Security management is the umbrella practice: it keeps security work planned, documented, assigned and checked across the whole product life-cycle so later practices are not starved of time, skills or process support.
SM requirement summaries
SM-1: Development process
Clause: 5.2
Summary
A general product development/maintenance/support process must be documented and enforced that is consistent and integrated with commonly accepted product development processes that include, but are not limited to: configuration management with change controls and audit logging; product description and requirements definition with requirements traceability; software or hardware design and implementation practices, su…
SM-2: Identification of responsibilities
Clause: 5.3
Summary
A process must be employed that identifies the organizational roles and personnel responsible for each of the processes required by this standard.
SM-3: Identification of applicability
Clause: 5.4
Summary
A process must be employed for identifying products (or parts of products) to which this standard applies.
SM-4: Security expertise
Clause: 5.5
Summary
A process must be employed for identifying and providing security training and assessment programs to ensure that personnel assigned to the organizational roles and duties specified in 5.3,
SM-5: Process scoping
Clause: 5.6
Summary
A process, that includes justification by documented security analysis, must be employed to identify the parts of this standard that are applicable to a selected product development project.

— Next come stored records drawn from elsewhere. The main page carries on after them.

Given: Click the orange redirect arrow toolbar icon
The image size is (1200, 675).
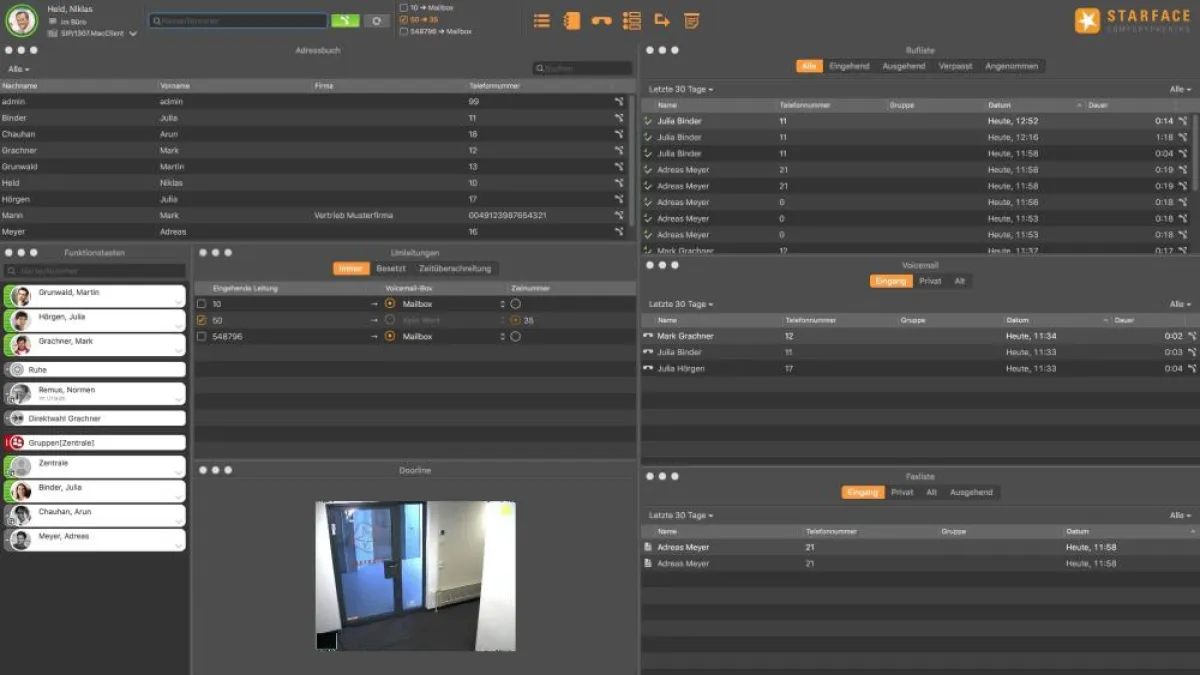Looking at the screenshot, I should 662,21.
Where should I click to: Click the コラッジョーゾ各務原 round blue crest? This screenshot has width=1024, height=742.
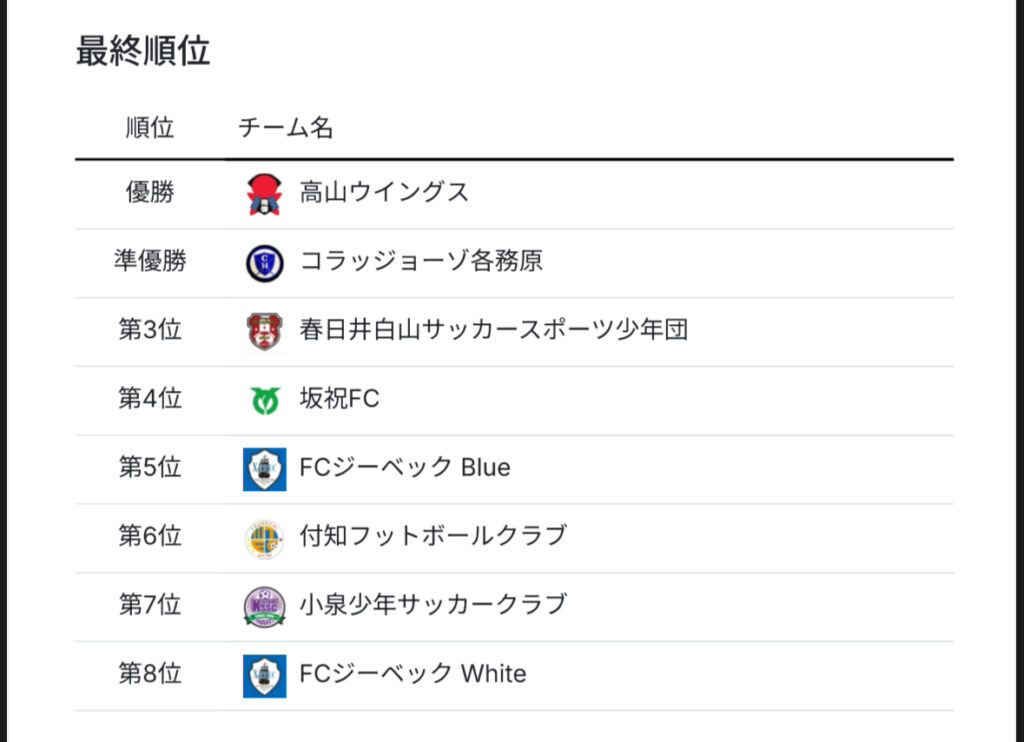tap(264, 263)
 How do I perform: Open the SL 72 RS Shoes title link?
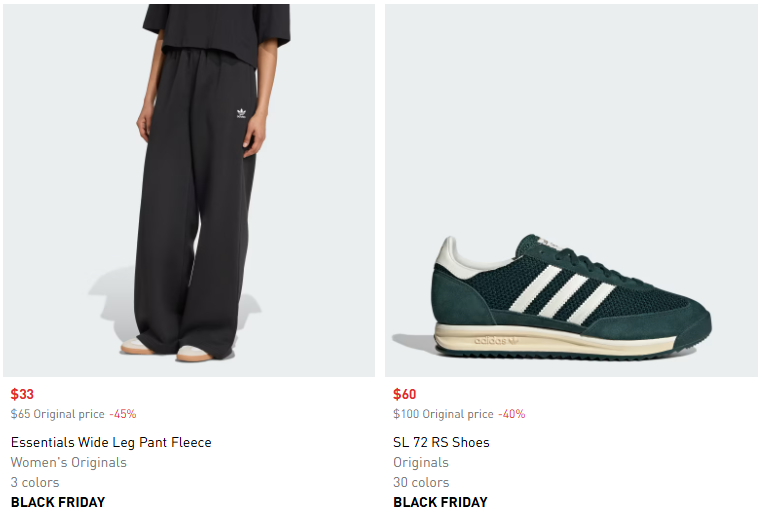pos(441,442)
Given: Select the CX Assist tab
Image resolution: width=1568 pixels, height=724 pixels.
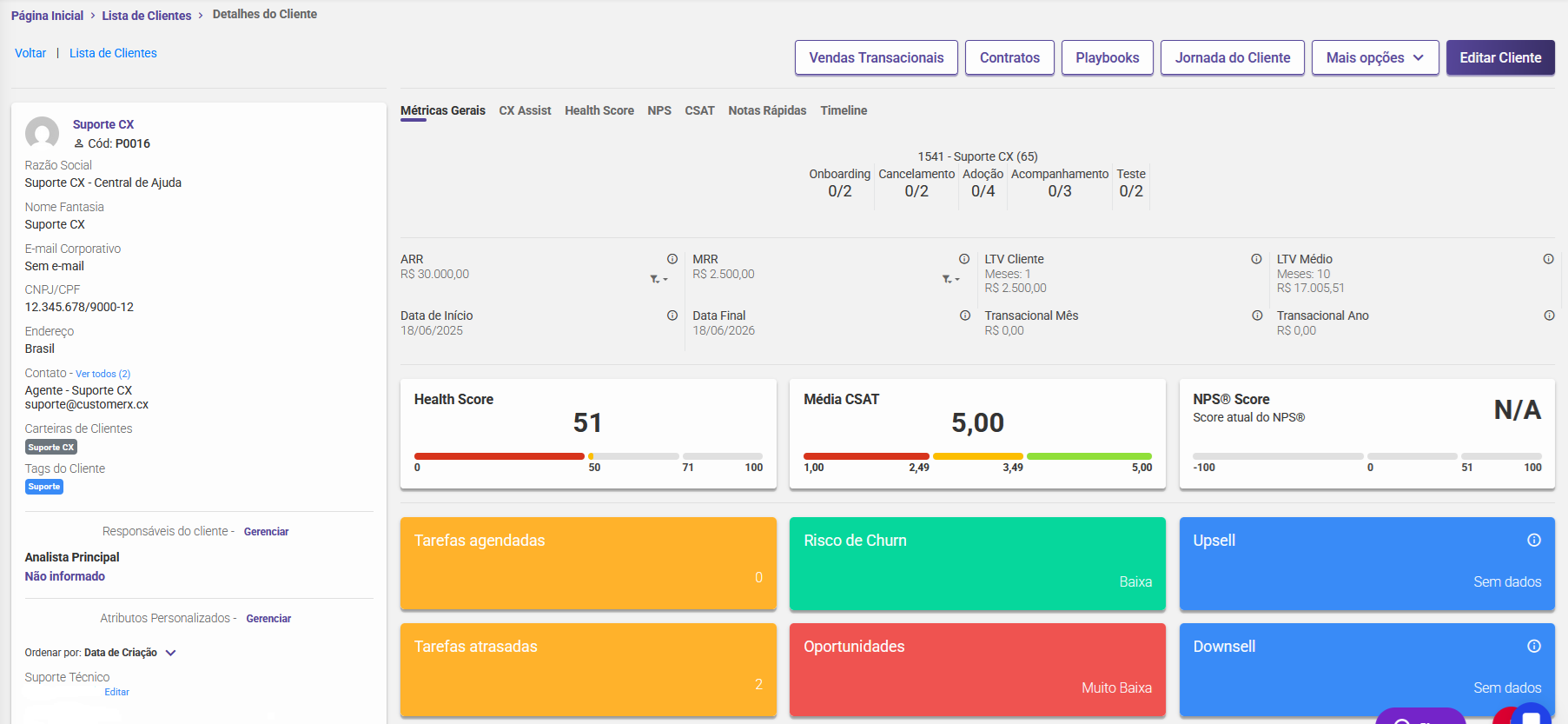Looking at the screenshot, I should click(x=525, y=110).
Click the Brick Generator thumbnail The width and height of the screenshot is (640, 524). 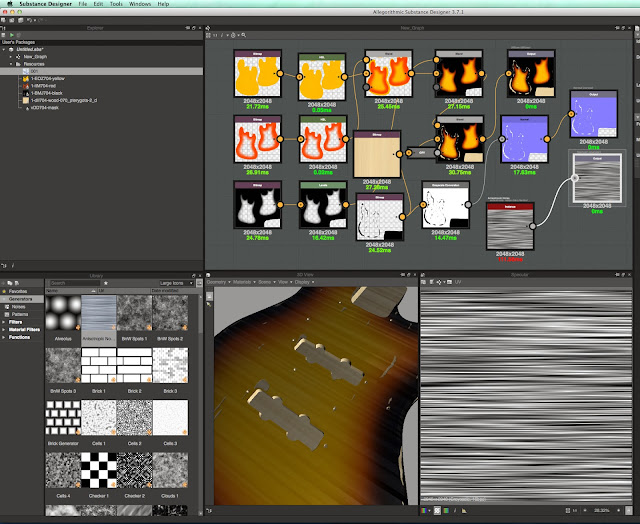[x=64, y=419]
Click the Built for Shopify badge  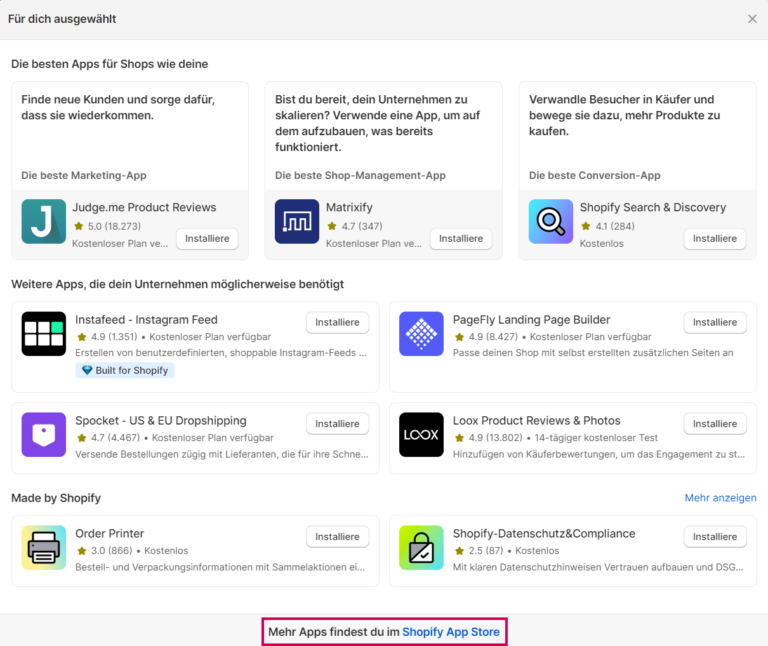coord(125,371)
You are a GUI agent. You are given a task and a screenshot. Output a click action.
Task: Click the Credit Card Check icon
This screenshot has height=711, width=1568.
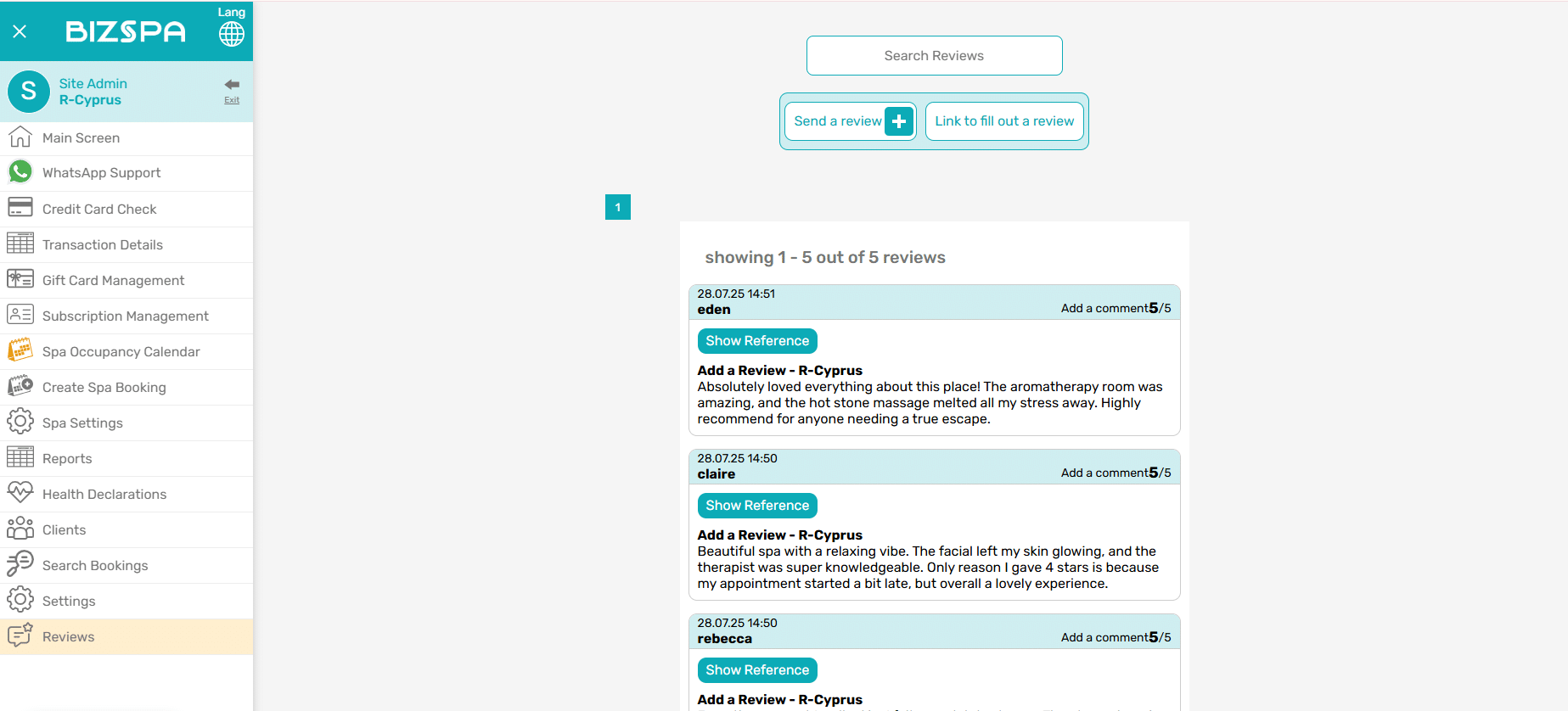(x=20, y=208)
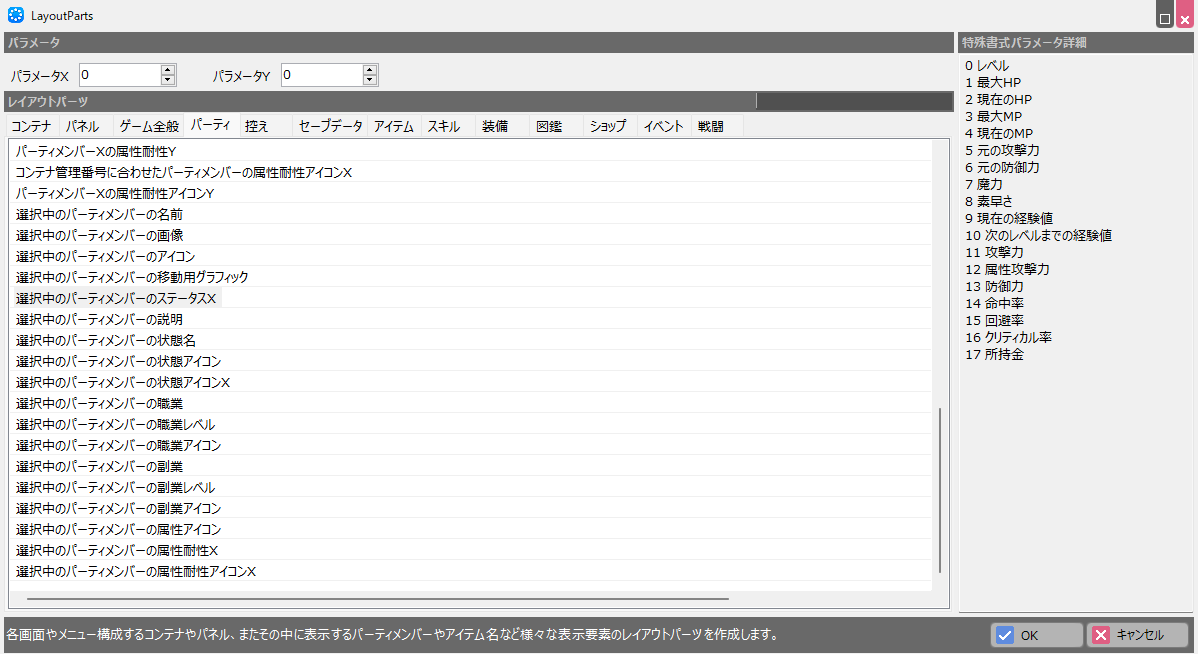
Task: Select the セーブデータ tab
Action: tap(331, 126)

Justification for scoping the level of compliance of a project to this standard must be subject to review and approval by personnel with the appropriate security expertise (see SM-4: Security expertise).
SM-6: File integrity
Clause: 5.7
Summary
A process must be employed to provide an integrity verification mechanism for all scripts, executables and other important files included in a product.
SM-7: Development environment security
Clause: 5.8
Summary
A process that includes procedural and technical controls must be employed for protecting the product during development, production and delivery. This includes protecting the product or product update (patch) during design, implementation, testing and release.
SM-8: Controls for private keys
Clause: 5.9
Summary
The supplier must have procedural and technical controls in place to protect private keys used for code signing from unauthorized access or modification.
SM-9: Security requirements for externally provided components
Clause: 5.10
Summary
A process must be employed to identify and manage the security risks of all externally provided components used within the product.
SM-10: Custom developed components from third-party suppliers
Clause: 5.11
Summary
A process must be employed to ensure that product development life-cycle processes for components from a third-party supplier conform to the requirements used in this document when they meet the following criteria: the components are developed specifically for a single supplier for a specific purpose; and the components can have an impact on security.
SM-11: Assessing and addressing security-related issues
Clause: 5.12
Summary
A process must be employed for verifying that a product or a patch is not released until its security- related issues have been addressed and tracked to closure (see 10.5, DM-4: Addressing security- related issues).
SM-12: Process verification
Clause: 5.13
Summary
A process must be employed for verifying that, prior to product release, all applicable security- related processes required by this specification (see SM-5: Process scoping) have been completed with records documenting the completion of each process.
SM-13: Continuous improvement
Clause: 5.14
Summary
A process must be employed for continuously improving the SDL. This process must include the analysis of security defects in component/subsystem/system technologies that escape to the field.